Texarkana, Texas, Police Department Officer Colten Johnson testified under questioning from Assistant District Attorney Kelley Crisp that when he arrived, Sanders was lying in a large and growing pool of blood on the floor in the home’s den. Johnson said he and other officers struggled to cut off Sanders’ clothing and find the source of the bleeding. Johnson said the location of the wound in Sanders’ right pelvic area made it difficult to treat with a tourniquet.
Johnson said Sanders lost so much blood it appeared he’d been wounded with a shotgun.
Johnson said that he was covered in blood by the time paramedics arrived and had to go home and change before returning to the scene to write his report. Johnson said that as he traveled back to the scene he saw LaPrense Willis walking out of a nearby convenience store with a soda and bag of chips.
LaPrense Willis and Clarence Willis have been arrested for murder in connection with Sanders’ death.
Texarkana, Texas, Crime Scene Detective Marc Sillivan testified as photos of the Sanders’ home were shown to the jury. The home’s neat appearance stood in contrast to the unhinged front door lying partially inside the living room.
Sillivan said the door had been deadbolted when it was kicked in. Sillivan testified that he and fellow crime scene Detective Spencer Price found a shell casing for a .380 handgun on a couch in the living room.
A photo of a bullet hole that went through the living room wall and into the home’s kitchen area was shown Tuesday. Sillivan said he believes the bullet traveled through the wall and struck Sanders.
Texarkana, Texas, Detective Brian Purcell testified that Sanders’ wife and others who were at the football party were able to identify James and the Willis brothers as suspects. Purcell said James admitted to shooting Sanders when arrested.
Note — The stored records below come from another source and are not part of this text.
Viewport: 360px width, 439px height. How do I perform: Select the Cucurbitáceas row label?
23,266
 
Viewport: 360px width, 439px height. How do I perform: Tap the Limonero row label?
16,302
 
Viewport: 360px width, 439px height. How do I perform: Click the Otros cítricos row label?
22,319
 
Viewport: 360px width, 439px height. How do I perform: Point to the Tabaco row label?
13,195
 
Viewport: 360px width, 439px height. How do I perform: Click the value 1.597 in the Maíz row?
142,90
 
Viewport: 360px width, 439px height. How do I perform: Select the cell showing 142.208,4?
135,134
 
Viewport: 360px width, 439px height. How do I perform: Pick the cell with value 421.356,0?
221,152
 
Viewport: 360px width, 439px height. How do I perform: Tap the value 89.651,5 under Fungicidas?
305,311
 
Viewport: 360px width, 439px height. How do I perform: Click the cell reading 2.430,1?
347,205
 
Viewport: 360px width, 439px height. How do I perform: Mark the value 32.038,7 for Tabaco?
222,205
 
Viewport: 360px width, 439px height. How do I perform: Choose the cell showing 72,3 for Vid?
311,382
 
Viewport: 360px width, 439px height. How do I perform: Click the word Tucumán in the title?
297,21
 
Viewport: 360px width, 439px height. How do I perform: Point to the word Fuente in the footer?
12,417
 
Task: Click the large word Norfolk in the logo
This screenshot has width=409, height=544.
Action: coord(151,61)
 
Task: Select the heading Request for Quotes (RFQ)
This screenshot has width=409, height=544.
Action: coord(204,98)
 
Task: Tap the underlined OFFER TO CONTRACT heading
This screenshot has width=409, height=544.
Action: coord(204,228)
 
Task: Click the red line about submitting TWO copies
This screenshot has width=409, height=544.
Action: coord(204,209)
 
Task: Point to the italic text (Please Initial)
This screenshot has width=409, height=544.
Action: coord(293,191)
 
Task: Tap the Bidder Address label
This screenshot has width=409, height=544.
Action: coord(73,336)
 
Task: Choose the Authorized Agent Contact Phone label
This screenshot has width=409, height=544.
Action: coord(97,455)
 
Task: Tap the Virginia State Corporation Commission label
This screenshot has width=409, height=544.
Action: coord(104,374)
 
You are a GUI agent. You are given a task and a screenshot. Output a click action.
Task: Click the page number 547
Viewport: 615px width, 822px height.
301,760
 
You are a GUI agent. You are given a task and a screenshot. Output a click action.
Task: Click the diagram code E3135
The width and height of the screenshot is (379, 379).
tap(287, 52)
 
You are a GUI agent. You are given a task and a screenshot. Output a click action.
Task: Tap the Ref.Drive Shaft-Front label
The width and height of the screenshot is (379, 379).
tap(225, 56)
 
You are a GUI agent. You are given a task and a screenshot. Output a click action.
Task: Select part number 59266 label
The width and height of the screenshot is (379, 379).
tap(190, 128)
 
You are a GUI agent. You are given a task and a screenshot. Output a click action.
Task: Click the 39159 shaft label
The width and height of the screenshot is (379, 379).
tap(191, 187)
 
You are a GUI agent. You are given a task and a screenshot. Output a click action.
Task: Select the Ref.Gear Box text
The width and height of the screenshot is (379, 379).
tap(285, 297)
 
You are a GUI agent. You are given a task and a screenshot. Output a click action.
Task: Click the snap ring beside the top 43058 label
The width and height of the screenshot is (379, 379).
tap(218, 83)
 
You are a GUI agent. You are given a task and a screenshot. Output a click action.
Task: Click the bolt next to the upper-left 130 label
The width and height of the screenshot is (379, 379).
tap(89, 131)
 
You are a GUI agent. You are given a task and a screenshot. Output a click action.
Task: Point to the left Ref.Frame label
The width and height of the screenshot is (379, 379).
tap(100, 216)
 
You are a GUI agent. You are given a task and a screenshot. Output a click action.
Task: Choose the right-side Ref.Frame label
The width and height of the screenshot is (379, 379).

Purcell said James gave multiple versions of the night’s events, including claiming that he’d been “jumped” by a group of men at the party. Purcell said that witnesses at the party told him James became unruly after consuming alcohol and that Sanders and James fought after Sanders told James it was time for him to leave.
Under cross examination by Texarkana lawyer Derric McFarland, Purcell said James did tell him that he did not mean to kill Sanders. Purcell testified that when he asked James about the gun, James told him he’d never find it.
Witness Tommy Black testified that he loaned James his van the night of the shooting. Black, who lived and worked with James, said he had to be at work at Tyson in Nashville, Ark., at midnight and called a friend for a ride when James didn’t return with the van.
Black said he saw James in a green mid-sized car as he was leaving for work before midnight on the night Sanders was killed. Black said James called a mutual friend and told him where Black could find his van parked around the corner from their residence on 16th Street.
Black said James’ “attitude does change when he’s been drinking.”
Testimony is expected to continue Wednesday morning before 5th District Judge Bill Miller. Murder is punishable by five to 99 years or life in prison.